Are you a giving person? Your dog may know.
New research published in scientific journal PLOS One suggests dogs can recognize and remember whether a person is generous or selfish. "Adult subjects (both family and shelter dogs) developed a preference for G [generous] over S [selfish]," the study concludes.
Using a group of family dogs, shelter dogs and puppies, researchers directed two rounds of training sessions, followed by a choice session. In the initial training, a person pointed to a bowl filled with roasted chicken and allowed the dog to eat it. This action represented "generosity." Then another person directed the dog to food but ate it themselves before the dog could get to it. This represented "selfishness."

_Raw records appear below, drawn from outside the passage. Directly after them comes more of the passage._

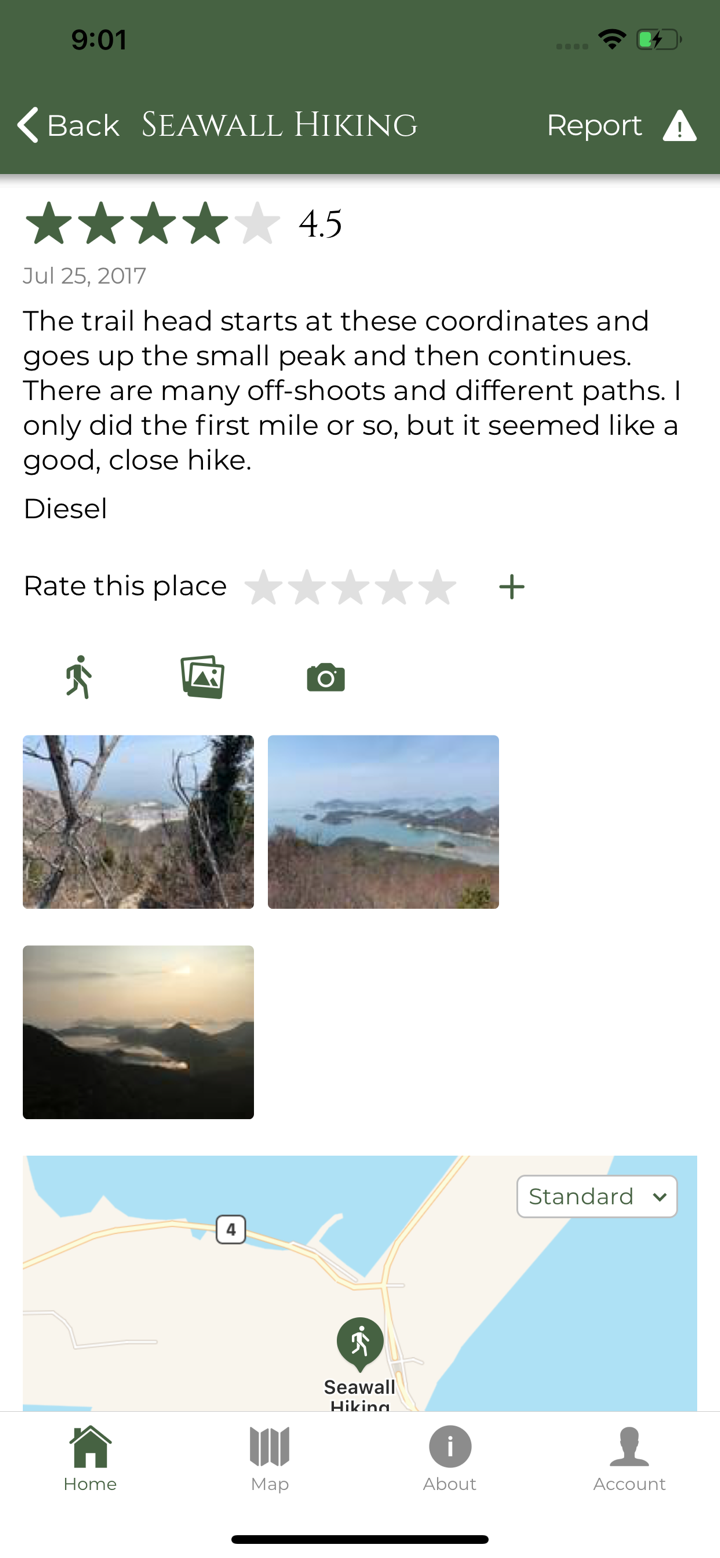Tap the Account person icon
The image size is (720, 1558).
(x=629, y=1445)
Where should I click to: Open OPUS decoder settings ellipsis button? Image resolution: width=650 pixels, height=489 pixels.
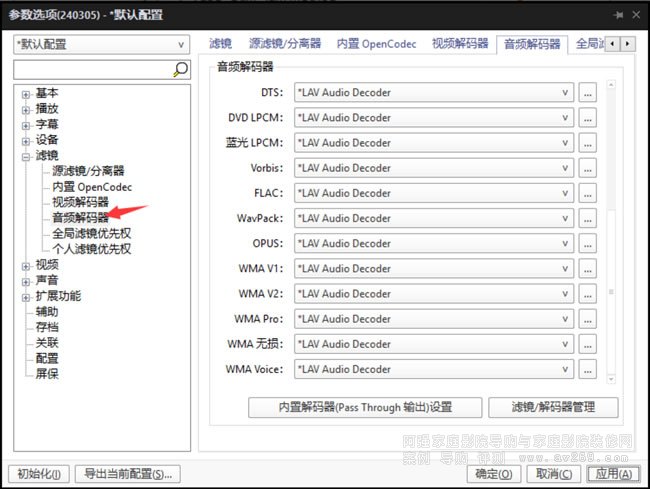point(587,243)
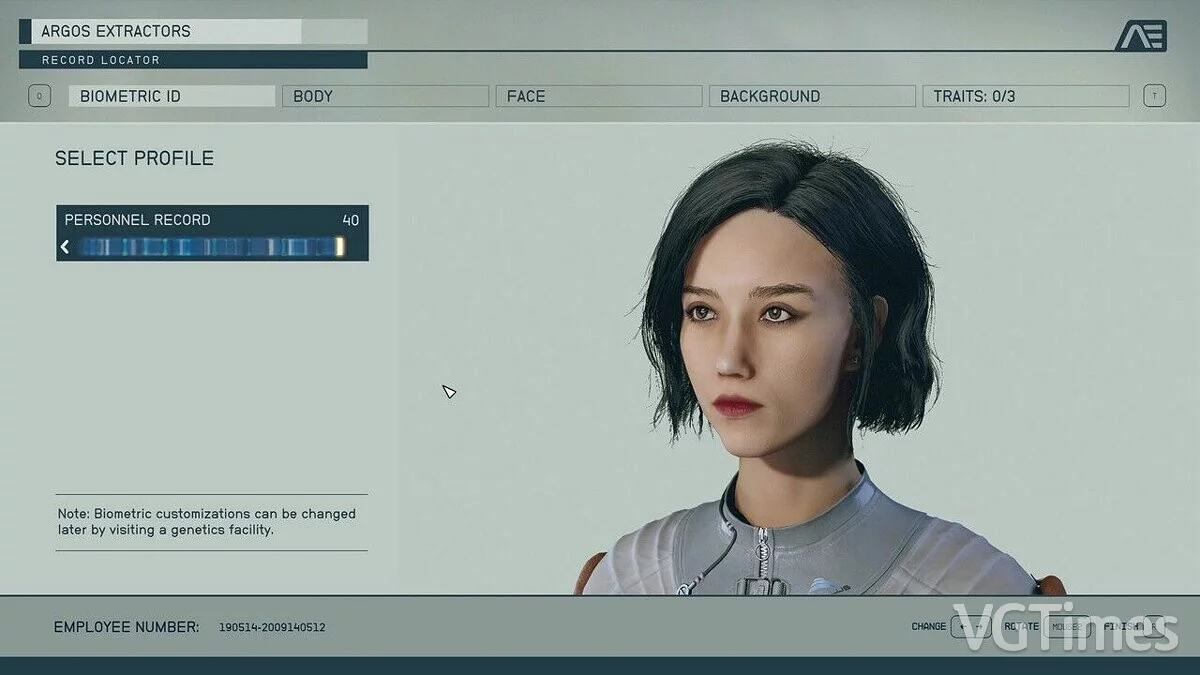This screenshot has width=1200, height=675.
Task: Click the Change label in the footer
Action: 928,627
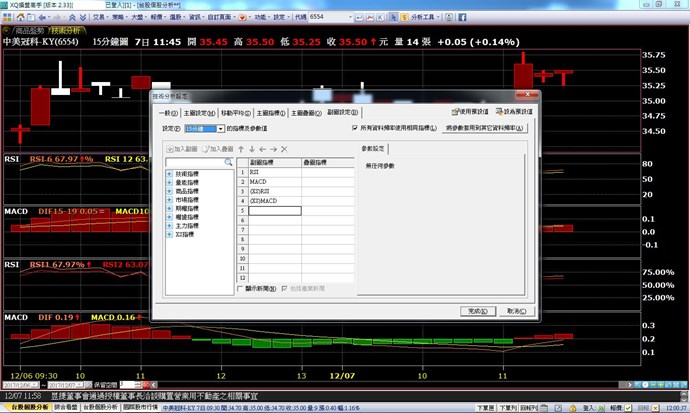Click the 取消 button
Viewport: 690px width, 413px height.
[516, 311]
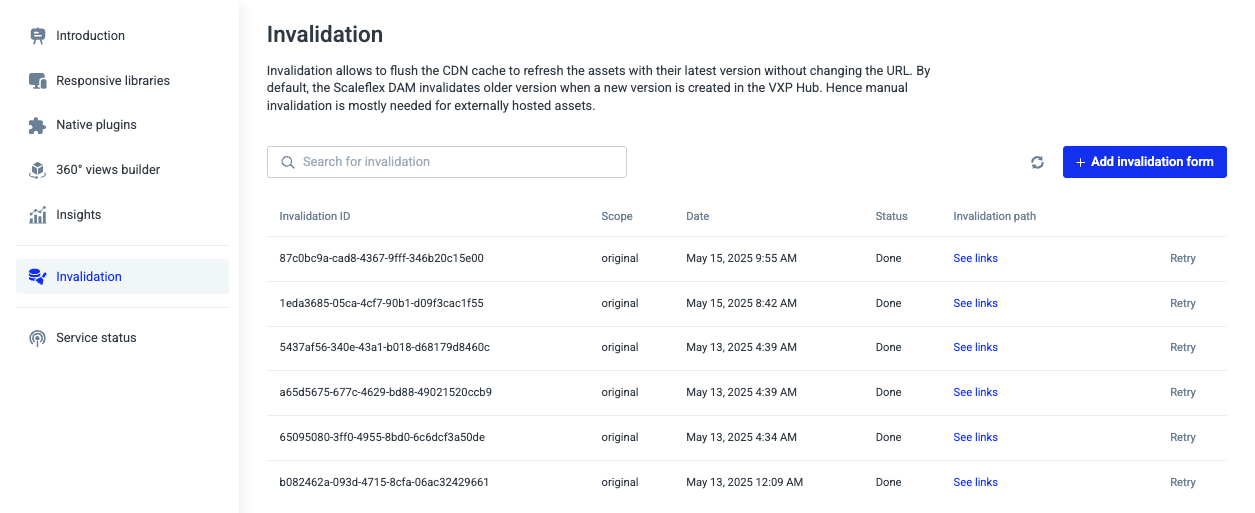The height and width of the screenshot is (513, 1255).
Task: Click the 360° views builder icon
Action: [38, 170]
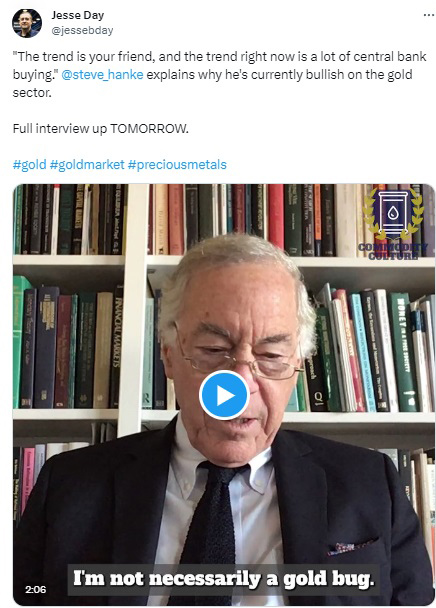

After each session, both the generous and selfish humans held up a food bowl, allowing the dog to choose which person to approach. Both the family and the shelter dogs preferred to approach the person who had been generous.
In a second training, the adult dogs took even longer to approach the selfish humans as they pointed to a food bowl. To the researchers, that further supports the idea that dogs can recall and respond to generosity.
The researchers said everyday contact with humans didn't affect the study results but overall years of experience with humans did.
Shelter dogs and puppies differed a bit from family dogs. While the family dogs were good at picking up human cues, like pointing, sheltered dogs were less practiced. Shelter dogs could still differentiate between generous and selfish humans, though, the study found.
Puppies weren't able to differentiate between who was generous or selfish at all. Perhaps dogs must learn to be discerning, researchers speculate, or perhaps these pups hadn't fully developed a capacity for communication.
Overall, though, the findings suggest adult dogs can accurately distinguish between behaviors and associate those behaviors with the people who perform them. As hiring managers do, they seem to prefer people to be likeable.
Generosity won't just help you win the loyalty of dogs. It's a mindset some experts advise you to adopt if you want to get rich. "Most millionaires believe in the law of sowing and reaping," says Keith Cameron Smith, author of "The Top 10 Distinctions Between Millionaires and the Middle Class." "They see money as a seed.
"Millionaires know that if they are generous, they will receive more in return."